STATED GOAL: Rewrite the data below with every "document" replaced by "page", leaving everything else unchanged.
:: ENTRIES SUPPLIED ::
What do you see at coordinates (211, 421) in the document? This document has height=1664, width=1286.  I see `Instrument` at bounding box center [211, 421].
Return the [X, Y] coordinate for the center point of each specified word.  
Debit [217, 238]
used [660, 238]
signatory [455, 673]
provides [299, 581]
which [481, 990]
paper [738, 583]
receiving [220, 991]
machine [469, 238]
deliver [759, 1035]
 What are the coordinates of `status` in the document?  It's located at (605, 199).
:::
FINISHED EXERCISE:
What do you see at coordinates (211, 421) in the page? This page has height=1664, width=1286.  I see `Instrument` at bounding box center [211, 421].
Return the [X, Y] coordinate for the center point of each specified word.  
Debit [217, 238]
used [660, 238]
signatory [455, 673]
provides [299, 581]
which [481, 990]
paper [738, 583]
receiving [220, 991]
machine [469, 238]
deliver [759, 1035]
 What are the coordinates of `status` in the page?  It's located at (605, 199).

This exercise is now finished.